== Description of the task ==
Transcribe each line of the records below word for word, leaving out the pictures.

══ Listing

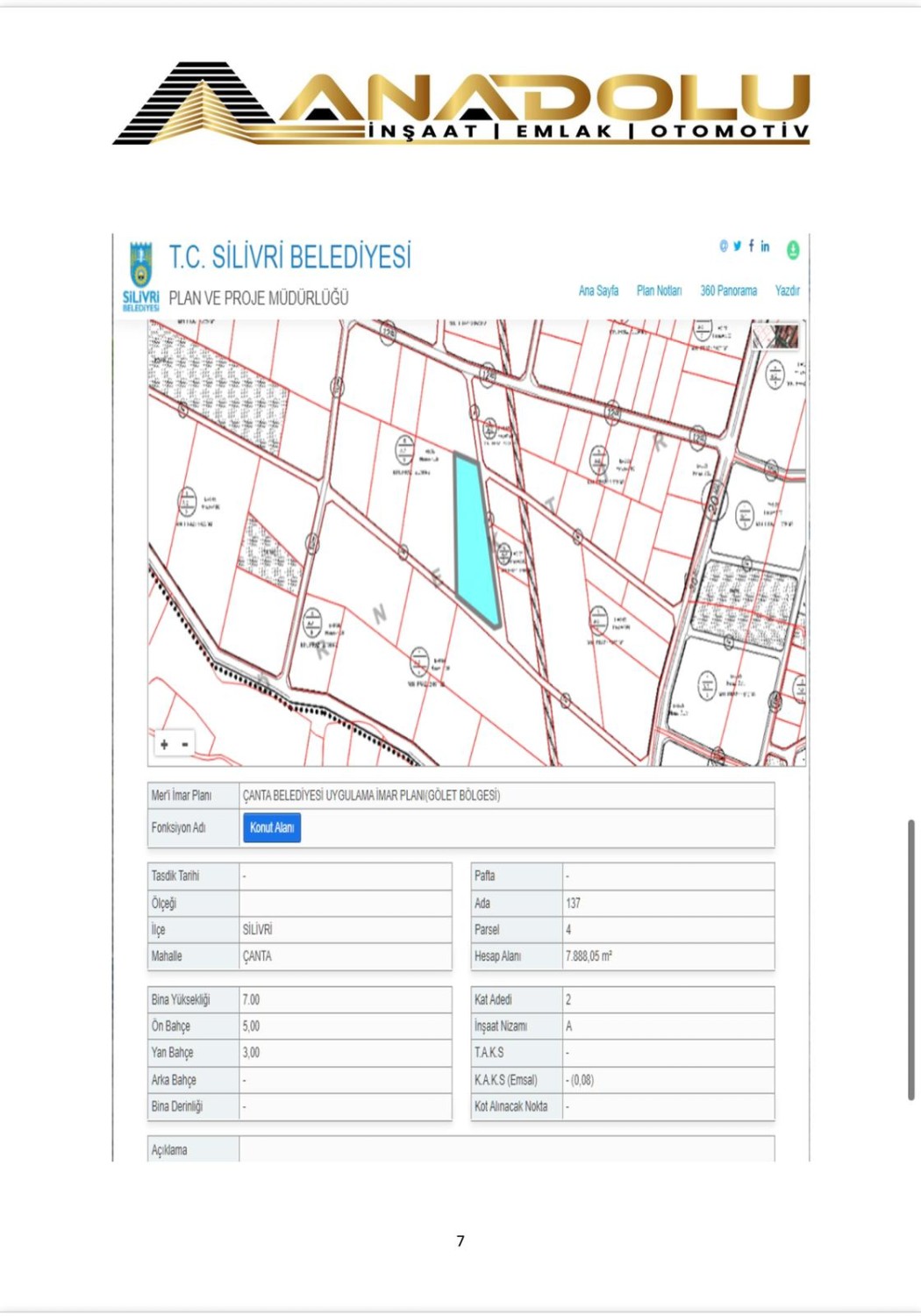This screenshot has height=1316, width=921.
Task: Click the Anadolu İnşaat Emlak Otomotiv logo
Action: (x=460, y=104)
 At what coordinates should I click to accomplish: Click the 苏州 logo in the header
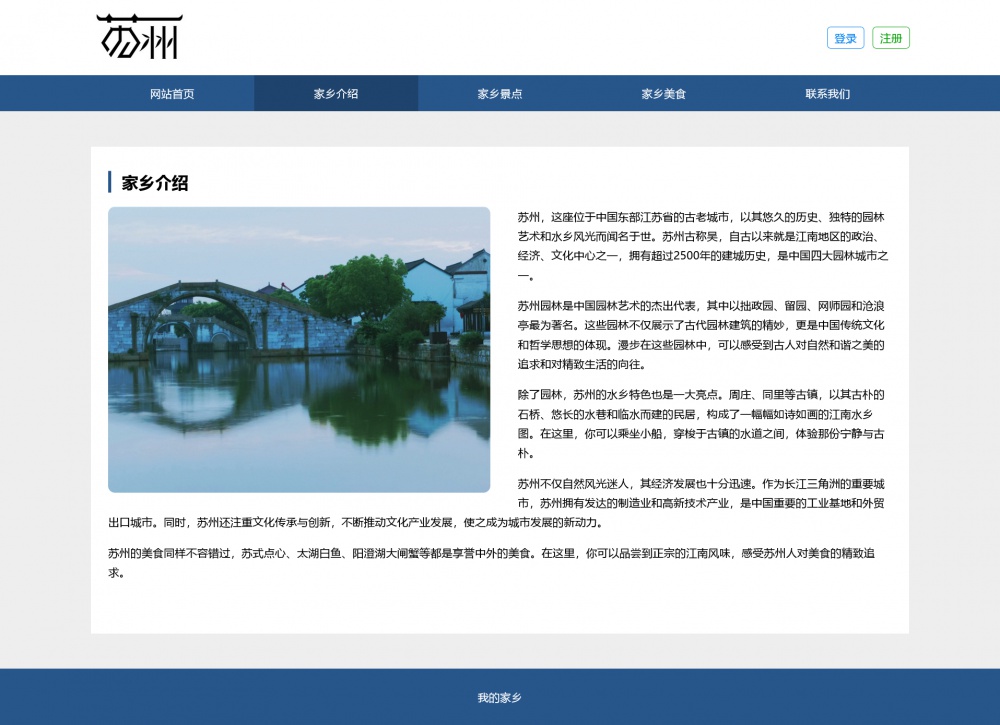tap(140, 37)
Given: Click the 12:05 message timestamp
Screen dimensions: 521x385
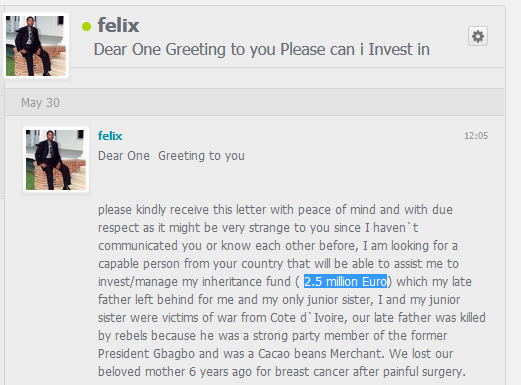Looking at the screenshot, I should tap(476, 136).
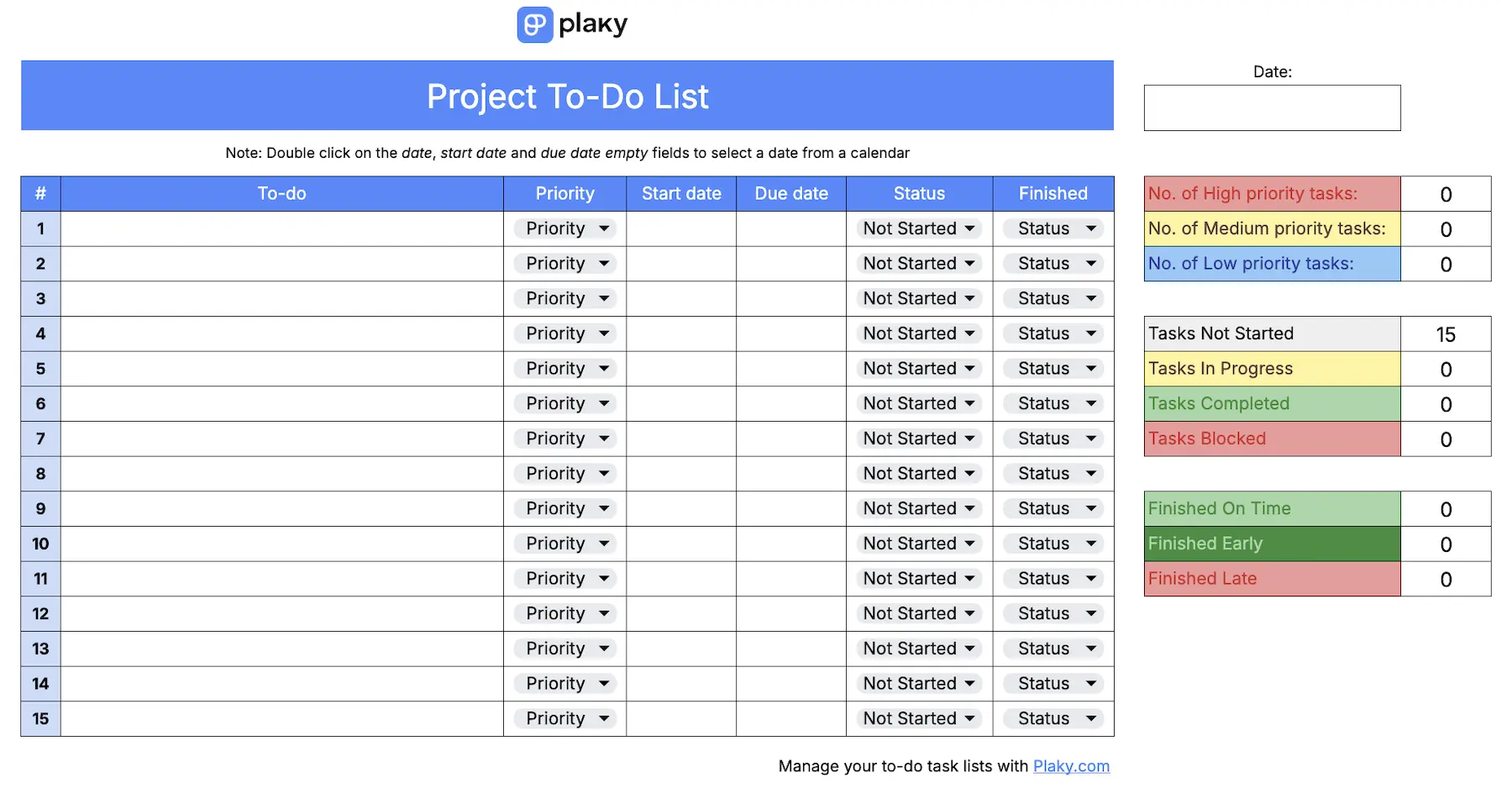Image resolution: width=1512 pixels, height=788 pixels.
Task: Click the Start date cell for task 2
Action: [680, 263]
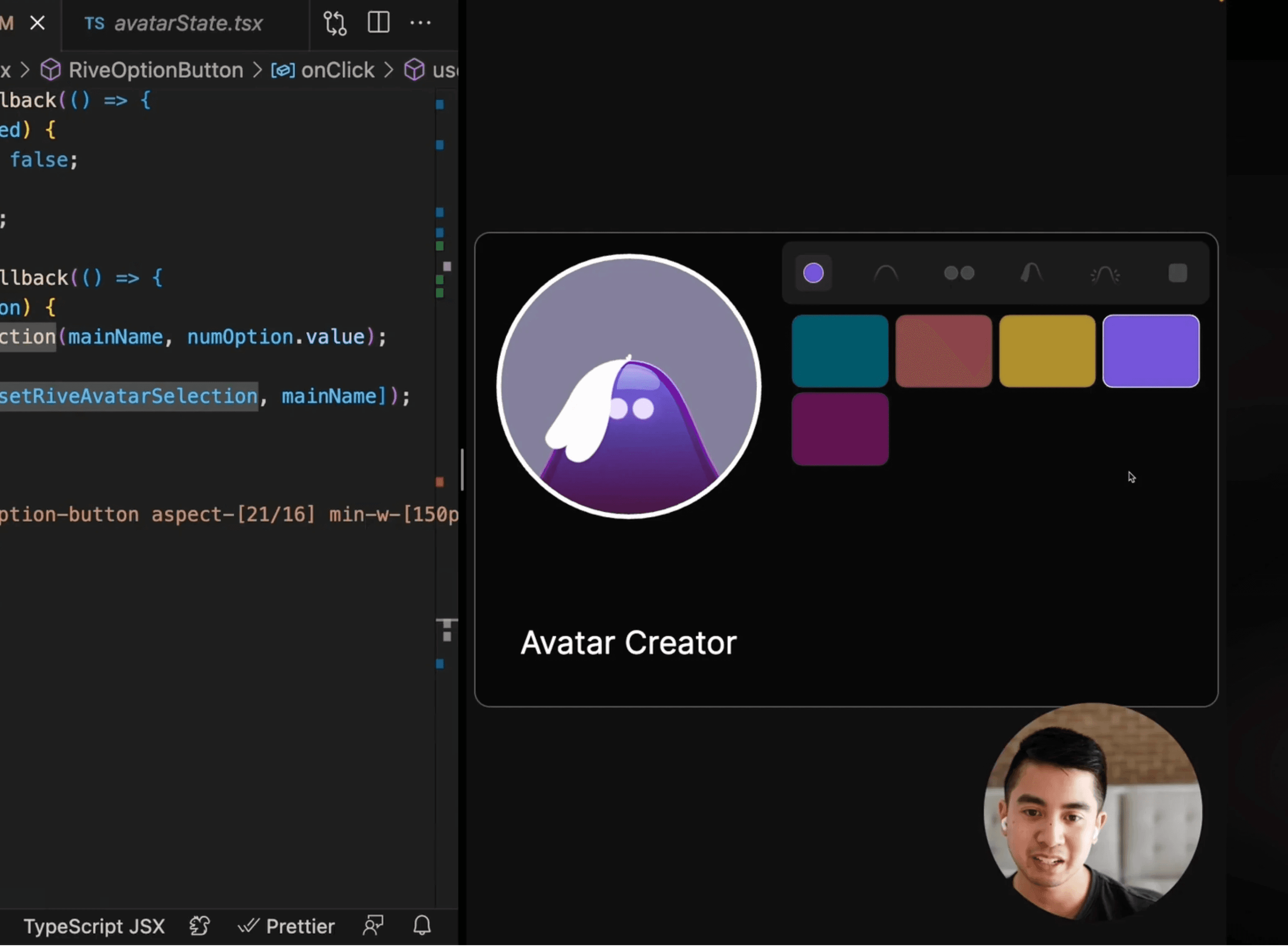Image resolution: width=1288 pixels, height=946 pixels.
Task: Choose the teal color swatch
Action: pyautogui.click(x=840, y=351)
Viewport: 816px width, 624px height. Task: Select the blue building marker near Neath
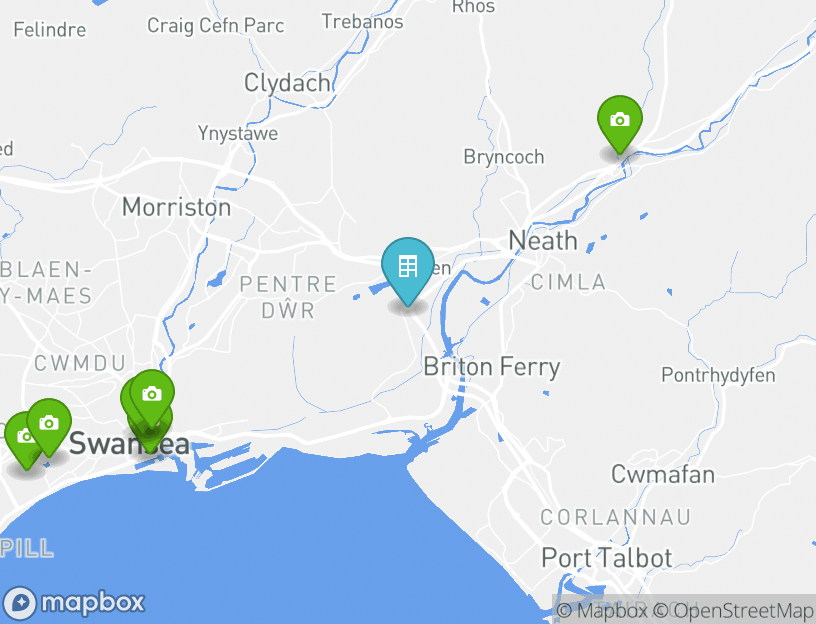point(407,270)
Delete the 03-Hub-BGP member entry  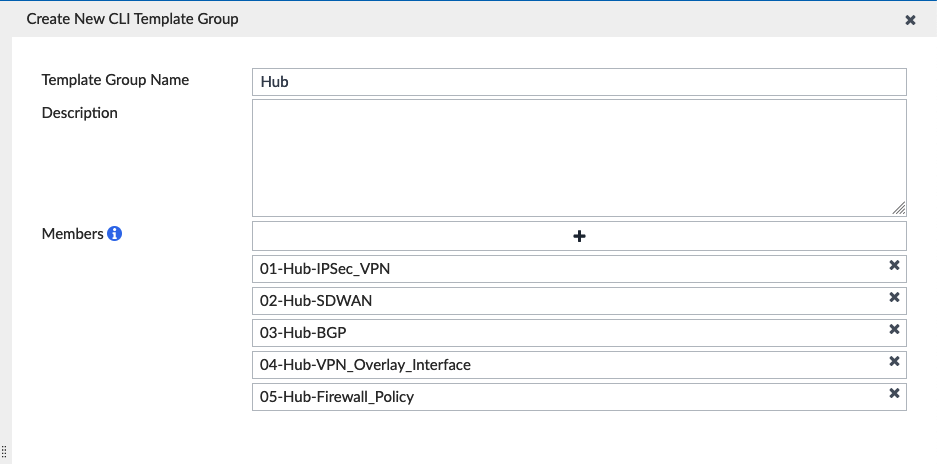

════

== Output below ==
This screenshot has height=1316, width=921.
Task: Click the Anadolu İnşaat Emlak Otomotiv logo
Action: (x=460, y=104)
 At what coordinates should I click to accomplish: Click the 苏州 logo in the header
tap(140, 37)
Given: Click the 12:05 message timestamp
Screen dimensions: 521x385
Looking at the screenshot, I should tap(476, 136).
Image resolution: width=1512 pixels, height=788 pixels.
Task: Click the Start date cell for task 2
Action: [680, 263]
Image resolution: width=1288 pixels, height=946 pixels.
Task: Choose the teal color swatch
Action: pyautogui.click(x=840, y=351)
Viewport: 816px width, 624px height. Task: Select the blue building marker near Neath
point(407,270)
Delete the 03-Hub-BGP member entry  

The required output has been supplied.